Queenie is the most likable character, but her story is the most absurd. She marries her husband Bernard for reasons that are not entirely clear. She doesn't love him, doesn't particularly seem to like him and is relieved when he goes off to war. Then inexplicably when he doesn't return to her after the war she is desperate to have him back. After the war she takes in black boarders because she knows her husband wouldn't like it and is hoping he will hear of it and come back to her. A few chapters later however, it is revealed that she doesn't love her husband but is in fact in love with another man whom she is desperate to be with. This contradicts what was said earlier but it only gets worse from here.
The whole baby part of the story was completely unbelievable. An overweight woman could hide the fact that she was pregnant but Queenie is described as very thin. Bernard even says when he sees her after the war that she is much thinner than he remembered, there is no way that she could hide the fact that she was in her last few weeks of pregnancy. I don't care how tightly you bind yourself the belly is going to show.
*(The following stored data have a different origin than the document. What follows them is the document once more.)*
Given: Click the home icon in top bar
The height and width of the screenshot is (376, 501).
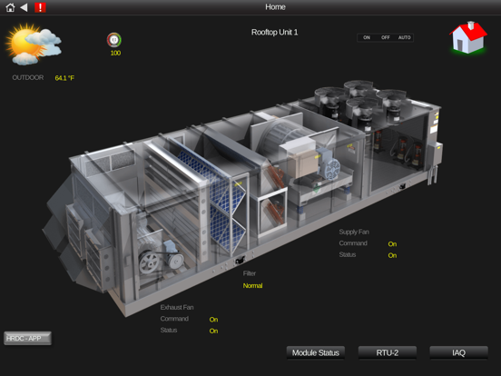Looking at the screenshot, I should pos(10,7).
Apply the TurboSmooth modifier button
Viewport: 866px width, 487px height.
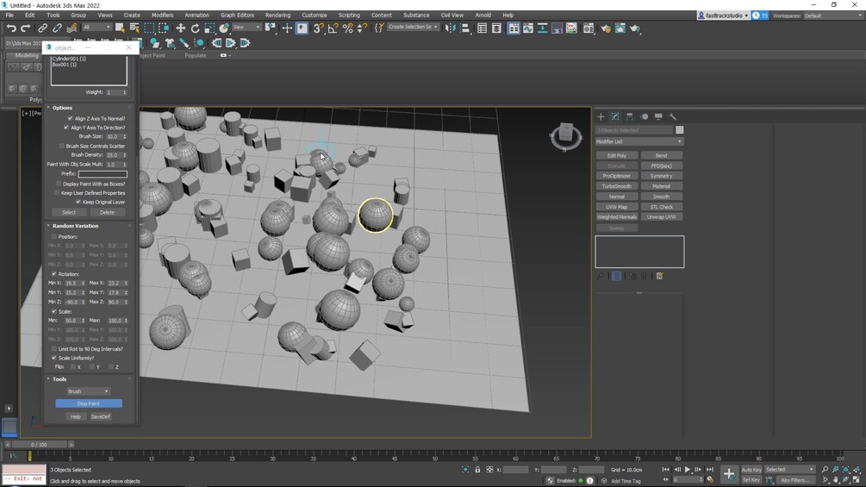tap(616, 186)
It's also pretty silly because Bernard comments on her flat stomach when he sees her in her nightgown and then two weeks later flat stomach Queenie has a baby. When liberal minded Queenie rejects her baby because he is too dark, considering her earlier views and the fact that she claims to be madly in love with the baby's father, was just too silly for me. It was also unclear why she didn't leave for Canada like she wanted to when she found out she was pregnant. The time frame also didn't work. For the whole England part of the story to take place in the space of 10 months was also not believable.
Bernard is given a few chapters in the book but he is not very bright, more of a caricature than a character. He is the stereotypical British man, who is sexually repressed, racist, and a bit on the stupid side. Thankfully only a small section of the book is devoted to him.
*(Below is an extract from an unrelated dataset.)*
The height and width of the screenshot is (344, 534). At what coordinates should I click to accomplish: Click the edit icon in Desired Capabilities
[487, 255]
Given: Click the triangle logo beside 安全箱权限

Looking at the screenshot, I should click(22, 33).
Levy is a good writer and the book is at least readable even though her characters are not likable. Unfortunately Levy's message seems to be that Jamaica's racism and prejudices that has a darker underclass is better than Britains prejudices that views all blacks, regardless of skin color the same, but that Britains racist attitudes is better than Americas racism because America has institutionalised racism. It would have been a much stronger book if the message was you shouldn't judge someone based solely on their skin color. Hortense is upper class in Jamaica because she is light but lower class in England because although light she is still black. Racism is racism and one form of it is not better than another.